- _Data extracts_
▶
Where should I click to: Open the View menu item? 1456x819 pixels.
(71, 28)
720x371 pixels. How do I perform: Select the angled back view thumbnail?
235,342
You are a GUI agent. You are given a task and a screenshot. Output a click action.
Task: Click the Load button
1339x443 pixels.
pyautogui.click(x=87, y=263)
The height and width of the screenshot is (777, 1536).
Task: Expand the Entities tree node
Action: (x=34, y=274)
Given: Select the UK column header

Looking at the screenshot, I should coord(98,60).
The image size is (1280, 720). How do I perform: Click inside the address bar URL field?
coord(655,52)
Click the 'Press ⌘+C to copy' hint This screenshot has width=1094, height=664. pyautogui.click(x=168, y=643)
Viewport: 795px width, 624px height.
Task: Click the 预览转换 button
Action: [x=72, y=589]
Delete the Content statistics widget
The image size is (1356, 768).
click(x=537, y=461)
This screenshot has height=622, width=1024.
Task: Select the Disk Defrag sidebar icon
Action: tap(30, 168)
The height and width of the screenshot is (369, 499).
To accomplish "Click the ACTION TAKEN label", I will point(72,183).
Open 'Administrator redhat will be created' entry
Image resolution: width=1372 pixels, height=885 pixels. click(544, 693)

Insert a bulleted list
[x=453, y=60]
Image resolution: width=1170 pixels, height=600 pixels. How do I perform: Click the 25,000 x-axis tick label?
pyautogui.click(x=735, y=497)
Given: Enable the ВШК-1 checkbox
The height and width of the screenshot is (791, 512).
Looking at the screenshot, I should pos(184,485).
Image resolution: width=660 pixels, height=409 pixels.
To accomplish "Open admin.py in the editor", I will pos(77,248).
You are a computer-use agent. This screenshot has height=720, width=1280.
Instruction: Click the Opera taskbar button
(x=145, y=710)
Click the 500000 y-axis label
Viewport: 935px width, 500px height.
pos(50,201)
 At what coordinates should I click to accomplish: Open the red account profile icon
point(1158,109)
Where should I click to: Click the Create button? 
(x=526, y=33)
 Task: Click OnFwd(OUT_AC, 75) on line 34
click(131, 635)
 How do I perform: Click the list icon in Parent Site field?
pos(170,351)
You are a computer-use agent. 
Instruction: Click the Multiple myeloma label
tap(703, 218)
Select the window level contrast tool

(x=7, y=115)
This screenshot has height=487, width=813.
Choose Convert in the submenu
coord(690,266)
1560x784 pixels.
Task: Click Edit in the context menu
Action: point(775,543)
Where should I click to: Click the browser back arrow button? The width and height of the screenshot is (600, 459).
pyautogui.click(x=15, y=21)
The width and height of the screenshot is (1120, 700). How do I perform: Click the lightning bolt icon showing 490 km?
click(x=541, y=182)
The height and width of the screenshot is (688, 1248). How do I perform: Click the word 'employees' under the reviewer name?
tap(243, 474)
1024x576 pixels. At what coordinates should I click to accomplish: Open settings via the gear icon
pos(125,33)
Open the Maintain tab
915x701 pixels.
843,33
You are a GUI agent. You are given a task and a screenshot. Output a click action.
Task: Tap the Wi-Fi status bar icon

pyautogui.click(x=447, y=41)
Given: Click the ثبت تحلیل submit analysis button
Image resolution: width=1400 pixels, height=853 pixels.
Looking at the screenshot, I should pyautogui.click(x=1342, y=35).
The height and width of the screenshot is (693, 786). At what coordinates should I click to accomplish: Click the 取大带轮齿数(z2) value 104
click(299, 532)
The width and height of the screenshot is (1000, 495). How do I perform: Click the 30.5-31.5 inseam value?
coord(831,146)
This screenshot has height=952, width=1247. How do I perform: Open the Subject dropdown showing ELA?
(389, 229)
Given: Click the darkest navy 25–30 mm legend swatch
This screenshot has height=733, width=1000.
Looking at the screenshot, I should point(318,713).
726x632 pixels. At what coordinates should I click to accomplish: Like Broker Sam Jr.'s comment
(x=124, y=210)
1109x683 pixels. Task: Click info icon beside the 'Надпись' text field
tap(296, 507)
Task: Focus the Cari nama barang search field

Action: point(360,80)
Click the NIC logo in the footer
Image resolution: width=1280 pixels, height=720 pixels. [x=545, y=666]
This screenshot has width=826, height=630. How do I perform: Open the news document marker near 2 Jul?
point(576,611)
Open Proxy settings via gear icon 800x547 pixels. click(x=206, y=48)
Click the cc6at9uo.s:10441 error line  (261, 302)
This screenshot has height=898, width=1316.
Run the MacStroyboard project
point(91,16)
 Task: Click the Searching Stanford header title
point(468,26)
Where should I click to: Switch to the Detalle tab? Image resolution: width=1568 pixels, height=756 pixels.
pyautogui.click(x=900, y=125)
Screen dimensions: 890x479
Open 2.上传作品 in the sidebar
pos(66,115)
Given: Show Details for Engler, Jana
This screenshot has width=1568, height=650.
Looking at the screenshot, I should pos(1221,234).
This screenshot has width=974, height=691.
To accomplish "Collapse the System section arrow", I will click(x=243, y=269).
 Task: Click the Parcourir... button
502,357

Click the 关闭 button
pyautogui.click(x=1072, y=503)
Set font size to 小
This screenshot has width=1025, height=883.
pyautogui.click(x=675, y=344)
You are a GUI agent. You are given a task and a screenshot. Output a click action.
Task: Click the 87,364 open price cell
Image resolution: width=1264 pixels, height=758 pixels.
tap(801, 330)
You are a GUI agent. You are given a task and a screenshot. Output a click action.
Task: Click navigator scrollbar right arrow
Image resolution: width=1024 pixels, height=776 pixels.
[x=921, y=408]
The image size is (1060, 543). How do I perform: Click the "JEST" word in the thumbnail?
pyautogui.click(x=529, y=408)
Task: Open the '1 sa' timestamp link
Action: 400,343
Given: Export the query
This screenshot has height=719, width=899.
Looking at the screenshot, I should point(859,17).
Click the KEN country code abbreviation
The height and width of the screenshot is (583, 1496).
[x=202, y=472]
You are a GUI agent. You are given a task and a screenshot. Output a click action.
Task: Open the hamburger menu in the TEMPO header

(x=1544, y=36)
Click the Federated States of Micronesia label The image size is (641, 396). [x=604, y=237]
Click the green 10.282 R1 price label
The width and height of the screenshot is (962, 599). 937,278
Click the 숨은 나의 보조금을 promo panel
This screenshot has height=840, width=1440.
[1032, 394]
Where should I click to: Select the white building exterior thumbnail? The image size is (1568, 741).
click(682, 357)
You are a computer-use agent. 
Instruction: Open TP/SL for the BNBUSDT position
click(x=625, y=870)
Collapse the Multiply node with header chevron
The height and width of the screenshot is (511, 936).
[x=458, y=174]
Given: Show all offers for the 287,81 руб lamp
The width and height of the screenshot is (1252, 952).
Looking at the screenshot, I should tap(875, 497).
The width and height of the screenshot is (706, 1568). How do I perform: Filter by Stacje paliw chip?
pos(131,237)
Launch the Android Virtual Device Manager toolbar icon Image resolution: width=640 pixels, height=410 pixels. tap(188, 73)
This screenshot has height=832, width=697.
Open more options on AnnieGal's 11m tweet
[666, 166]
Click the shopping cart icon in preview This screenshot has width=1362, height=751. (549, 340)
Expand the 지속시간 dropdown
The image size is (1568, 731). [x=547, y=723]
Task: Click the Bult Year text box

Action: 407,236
◀
Determine the number of lines above holding the string "Collapse". Reply with it and nothing more.

2